Supplied entries

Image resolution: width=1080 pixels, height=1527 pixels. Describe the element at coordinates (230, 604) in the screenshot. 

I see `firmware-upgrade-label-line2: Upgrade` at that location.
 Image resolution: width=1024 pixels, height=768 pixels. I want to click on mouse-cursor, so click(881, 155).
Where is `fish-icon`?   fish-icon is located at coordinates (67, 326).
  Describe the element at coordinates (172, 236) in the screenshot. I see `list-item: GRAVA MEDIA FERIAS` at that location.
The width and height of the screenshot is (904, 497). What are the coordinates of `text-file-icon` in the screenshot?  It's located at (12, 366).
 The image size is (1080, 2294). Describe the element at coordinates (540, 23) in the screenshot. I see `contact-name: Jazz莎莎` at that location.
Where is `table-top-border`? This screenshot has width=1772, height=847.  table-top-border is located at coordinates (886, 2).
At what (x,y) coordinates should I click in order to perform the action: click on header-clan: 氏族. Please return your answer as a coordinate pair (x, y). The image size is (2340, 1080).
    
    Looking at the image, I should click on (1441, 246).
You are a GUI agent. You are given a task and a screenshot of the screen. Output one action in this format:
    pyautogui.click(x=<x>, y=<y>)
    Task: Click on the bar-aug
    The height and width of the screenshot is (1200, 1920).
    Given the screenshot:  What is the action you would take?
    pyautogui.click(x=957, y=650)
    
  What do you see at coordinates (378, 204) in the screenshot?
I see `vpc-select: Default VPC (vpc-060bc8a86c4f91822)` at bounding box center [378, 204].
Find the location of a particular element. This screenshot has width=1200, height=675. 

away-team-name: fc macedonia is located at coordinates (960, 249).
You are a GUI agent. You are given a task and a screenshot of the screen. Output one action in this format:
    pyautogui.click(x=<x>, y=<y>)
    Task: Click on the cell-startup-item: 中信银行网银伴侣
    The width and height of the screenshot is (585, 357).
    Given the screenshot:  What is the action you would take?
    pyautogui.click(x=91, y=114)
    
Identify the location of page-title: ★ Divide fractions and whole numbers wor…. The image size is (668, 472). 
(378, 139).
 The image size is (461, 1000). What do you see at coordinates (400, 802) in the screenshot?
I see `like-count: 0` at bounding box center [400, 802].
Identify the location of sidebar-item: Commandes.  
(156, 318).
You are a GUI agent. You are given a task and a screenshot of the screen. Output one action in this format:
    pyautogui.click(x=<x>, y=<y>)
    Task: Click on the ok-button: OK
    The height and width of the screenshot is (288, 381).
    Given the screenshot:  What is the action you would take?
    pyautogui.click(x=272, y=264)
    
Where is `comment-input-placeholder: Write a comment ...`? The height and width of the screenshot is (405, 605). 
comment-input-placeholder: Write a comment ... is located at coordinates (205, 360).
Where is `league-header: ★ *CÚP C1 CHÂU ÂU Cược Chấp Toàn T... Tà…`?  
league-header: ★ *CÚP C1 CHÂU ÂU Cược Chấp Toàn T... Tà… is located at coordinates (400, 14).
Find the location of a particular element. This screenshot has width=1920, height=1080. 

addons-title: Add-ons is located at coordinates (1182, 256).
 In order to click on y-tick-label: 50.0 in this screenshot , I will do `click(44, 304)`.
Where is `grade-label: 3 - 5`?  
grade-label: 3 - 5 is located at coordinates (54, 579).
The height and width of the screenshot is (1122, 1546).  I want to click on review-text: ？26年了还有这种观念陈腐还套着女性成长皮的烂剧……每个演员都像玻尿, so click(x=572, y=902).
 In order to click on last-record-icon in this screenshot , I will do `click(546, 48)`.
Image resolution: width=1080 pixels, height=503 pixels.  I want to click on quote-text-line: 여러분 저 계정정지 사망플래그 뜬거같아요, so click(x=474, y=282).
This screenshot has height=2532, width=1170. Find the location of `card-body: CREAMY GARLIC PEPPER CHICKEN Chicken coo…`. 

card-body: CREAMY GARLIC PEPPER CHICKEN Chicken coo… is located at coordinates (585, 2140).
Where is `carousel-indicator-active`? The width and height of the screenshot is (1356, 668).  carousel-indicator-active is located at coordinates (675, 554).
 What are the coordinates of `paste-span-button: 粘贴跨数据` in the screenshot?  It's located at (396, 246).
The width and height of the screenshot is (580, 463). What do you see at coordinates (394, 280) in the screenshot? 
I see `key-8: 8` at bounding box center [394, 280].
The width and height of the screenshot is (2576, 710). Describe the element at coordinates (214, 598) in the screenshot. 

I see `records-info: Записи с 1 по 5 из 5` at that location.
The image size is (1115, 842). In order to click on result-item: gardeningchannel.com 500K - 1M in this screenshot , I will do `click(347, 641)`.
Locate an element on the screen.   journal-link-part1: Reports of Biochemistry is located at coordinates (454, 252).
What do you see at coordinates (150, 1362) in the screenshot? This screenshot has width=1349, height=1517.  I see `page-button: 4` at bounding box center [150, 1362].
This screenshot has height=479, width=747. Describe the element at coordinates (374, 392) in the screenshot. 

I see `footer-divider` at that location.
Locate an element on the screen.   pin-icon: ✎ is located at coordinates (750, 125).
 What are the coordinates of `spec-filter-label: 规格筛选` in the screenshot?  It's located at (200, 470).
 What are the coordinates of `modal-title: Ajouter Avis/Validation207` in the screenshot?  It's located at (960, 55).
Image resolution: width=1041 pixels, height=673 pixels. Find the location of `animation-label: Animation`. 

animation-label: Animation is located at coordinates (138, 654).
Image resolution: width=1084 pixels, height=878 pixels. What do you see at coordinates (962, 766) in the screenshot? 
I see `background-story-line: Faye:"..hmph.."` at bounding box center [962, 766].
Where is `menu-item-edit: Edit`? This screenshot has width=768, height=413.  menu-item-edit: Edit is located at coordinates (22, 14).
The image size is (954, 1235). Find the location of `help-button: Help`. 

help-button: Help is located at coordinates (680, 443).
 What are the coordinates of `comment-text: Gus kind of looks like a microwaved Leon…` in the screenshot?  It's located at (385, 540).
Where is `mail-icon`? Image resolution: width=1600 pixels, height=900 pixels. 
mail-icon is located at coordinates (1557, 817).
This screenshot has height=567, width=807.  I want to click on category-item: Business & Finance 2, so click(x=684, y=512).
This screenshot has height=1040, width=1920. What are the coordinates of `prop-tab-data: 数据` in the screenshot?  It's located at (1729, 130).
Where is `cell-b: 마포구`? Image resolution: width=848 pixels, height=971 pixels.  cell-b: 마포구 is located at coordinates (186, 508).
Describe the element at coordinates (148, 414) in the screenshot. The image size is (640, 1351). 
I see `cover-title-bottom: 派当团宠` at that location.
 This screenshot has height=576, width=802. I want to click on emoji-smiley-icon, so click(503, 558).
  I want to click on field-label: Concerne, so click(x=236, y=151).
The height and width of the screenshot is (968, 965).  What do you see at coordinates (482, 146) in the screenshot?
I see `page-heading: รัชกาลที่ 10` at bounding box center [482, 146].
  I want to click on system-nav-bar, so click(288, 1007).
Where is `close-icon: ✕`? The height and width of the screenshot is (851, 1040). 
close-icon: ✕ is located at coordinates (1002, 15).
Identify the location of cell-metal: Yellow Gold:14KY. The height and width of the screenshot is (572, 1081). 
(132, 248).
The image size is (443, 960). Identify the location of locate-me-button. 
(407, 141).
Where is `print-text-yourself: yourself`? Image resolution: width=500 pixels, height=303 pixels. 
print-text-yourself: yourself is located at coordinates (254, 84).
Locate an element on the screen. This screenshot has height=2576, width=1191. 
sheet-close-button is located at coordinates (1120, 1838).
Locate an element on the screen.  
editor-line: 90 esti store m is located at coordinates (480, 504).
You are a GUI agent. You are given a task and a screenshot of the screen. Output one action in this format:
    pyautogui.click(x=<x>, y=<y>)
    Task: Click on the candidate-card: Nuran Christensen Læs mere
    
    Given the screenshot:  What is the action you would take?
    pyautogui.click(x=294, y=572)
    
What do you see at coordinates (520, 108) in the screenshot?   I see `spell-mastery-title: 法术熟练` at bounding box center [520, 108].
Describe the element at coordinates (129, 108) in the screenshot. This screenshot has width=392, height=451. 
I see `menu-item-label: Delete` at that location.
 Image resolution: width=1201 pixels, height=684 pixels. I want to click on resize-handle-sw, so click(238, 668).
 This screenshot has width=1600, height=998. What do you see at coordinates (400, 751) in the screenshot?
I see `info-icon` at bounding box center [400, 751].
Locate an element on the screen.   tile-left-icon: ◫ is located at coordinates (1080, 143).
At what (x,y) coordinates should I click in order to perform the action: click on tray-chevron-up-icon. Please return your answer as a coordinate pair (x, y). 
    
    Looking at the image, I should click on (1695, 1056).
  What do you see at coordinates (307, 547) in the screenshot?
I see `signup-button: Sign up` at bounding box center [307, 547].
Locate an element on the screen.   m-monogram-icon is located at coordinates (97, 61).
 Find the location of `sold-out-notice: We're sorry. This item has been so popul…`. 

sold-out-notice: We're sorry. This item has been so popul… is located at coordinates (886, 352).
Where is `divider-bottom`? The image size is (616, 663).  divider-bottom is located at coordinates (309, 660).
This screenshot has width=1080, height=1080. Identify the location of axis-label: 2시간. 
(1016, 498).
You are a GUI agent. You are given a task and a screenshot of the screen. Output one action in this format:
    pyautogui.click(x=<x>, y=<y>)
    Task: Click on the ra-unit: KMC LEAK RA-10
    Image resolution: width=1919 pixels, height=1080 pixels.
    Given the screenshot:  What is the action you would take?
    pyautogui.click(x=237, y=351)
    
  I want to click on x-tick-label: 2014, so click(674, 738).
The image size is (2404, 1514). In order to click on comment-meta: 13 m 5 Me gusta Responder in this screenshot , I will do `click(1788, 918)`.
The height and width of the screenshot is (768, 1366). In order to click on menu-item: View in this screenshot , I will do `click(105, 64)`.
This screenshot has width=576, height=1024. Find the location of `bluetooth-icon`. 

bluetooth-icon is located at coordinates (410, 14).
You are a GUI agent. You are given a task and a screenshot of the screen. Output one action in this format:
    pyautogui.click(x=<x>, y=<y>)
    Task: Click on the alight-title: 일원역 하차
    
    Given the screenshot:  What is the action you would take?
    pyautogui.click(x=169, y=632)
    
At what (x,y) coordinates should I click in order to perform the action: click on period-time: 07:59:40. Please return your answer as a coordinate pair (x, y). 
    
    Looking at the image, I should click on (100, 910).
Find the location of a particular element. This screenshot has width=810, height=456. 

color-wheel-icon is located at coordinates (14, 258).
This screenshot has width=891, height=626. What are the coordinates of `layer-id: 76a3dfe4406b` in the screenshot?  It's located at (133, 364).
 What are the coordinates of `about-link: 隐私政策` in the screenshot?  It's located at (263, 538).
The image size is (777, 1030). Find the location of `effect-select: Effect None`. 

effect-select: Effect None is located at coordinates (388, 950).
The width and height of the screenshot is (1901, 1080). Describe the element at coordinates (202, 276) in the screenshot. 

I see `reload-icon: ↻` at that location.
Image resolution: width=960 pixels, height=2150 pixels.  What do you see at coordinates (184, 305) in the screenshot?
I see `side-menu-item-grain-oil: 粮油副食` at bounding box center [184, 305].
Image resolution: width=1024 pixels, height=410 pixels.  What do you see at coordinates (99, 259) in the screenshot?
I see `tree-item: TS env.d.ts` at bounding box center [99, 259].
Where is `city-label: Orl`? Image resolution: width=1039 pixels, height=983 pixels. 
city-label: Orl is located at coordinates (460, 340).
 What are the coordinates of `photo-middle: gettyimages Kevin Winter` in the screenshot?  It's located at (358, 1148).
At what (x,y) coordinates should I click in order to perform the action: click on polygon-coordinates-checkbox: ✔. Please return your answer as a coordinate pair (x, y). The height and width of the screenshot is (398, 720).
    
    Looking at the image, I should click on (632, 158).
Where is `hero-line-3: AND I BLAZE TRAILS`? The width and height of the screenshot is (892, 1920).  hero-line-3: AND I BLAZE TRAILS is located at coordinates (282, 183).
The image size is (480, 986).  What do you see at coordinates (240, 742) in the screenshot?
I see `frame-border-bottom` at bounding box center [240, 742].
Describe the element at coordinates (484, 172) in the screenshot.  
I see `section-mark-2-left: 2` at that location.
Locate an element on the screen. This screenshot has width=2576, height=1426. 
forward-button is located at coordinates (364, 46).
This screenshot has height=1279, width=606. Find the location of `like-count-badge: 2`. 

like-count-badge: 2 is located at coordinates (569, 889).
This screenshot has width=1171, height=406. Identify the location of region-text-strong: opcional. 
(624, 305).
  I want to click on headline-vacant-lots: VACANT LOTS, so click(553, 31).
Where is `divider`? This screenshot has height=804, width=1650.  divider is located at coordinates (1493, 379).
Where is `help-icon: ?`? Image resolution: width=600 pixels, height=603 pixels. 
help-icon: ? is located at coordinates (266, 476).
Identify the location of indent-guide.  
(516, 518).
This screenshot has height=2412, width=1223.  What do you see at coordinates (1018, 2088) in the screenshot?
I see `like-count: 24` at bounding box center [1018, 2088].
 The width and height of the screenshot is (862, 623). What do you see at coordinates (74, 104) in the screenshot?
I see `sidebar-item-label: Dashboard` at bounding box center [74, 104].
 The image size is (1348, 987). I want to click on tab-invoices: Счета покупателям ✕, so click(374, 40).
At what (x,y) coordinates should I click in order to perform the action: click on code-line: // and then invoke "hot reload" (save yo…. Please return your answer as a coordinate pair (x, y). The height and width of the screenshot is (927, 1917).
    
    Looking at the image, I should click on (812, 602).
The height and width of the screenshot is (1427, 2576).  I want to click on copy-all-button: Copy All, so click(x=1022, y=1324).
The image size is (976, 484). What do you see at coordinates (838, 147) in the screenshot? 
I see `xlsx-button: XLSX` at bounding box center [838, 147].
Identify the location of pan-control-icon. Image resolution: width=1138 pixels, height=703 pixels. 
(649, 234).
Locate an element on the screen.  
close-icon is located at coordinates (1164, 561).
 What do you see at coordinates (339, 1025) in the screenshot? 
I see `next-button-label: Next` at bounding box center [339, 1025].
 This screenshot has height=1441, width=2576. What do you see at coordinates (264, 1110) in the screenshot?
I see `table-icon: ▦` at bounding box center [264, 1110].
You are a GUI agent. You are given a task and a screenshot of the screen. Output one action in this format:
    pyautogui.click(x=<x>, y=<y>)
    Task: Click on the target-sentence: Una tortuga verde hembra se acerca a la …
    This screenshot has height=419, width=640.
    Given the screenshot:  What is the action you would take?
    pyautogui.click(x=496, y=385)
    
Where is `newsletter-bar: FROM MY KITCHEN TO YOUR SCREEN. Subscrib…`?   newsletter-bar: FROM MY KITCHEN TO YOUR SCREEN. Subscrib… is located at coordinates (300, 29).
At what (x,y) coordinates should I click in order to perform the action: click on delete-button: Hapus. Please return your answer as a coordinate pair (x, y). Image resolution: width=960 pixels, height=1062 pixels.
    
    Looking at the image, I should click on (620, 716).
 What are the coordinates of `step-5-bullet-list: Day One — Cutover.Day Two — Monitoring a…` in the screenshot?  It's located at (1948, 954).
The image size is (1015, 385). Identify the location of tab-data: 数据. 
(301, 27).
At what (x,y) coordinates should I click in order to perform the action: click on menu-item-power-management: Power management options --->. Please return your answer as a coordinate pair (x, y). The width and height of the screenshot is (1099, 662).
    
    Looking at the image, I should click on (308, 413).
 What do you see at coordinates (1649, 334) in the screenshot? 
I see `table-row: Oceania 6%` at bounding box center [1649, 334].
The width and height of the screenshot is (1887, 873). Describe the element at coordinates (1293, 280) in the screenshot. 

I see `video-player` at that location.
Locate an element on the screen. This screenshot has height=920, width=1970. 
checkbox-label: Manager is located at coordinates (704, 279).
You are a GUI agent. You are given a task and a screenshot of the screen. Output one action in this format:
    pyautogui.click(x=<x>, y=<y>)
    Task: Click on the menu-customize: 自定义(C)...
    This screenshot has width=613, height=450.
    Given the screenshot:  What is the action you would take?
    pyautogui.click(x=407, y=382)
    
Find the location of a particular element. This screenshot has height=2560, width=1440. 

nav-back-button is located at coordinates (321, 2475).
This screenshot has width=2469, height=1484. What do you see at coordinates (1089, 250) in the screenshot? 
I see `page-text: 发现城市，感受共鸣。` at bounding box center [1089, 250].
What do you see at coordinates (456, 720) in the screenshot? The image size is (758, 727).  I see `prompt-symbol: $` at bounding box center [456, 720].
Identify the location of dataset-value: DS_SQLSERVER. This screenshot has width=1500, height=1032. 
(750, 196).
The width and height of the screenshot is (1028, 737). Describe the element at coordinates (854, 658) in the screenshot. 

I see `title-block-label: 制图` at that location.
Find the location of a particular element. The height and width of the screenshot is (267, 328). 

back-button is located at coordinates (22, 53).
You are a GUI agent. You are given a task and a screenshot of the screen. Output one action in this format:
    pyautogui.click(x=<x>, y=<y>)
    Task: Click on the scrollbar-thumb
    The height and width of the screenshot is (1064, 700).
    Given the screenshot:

Work to be completed
Below, write out again every line from the one containing "The width and height of the screenshot is (1028, 737)." down to the one containing "back-button is located at coordinates (22, 53).", both of those included, exactly as they stand.

Result for this exercise
The width and height of the screenshot is (1028, 737). Describe the element at coordinates (854, 658) in the screenshot. 

I see `title-block-label: 制图` at that location.
Find the location of a particular element. The height and width of the screenshot is (267, 328). 

back-button is located at coordinates (22, 53).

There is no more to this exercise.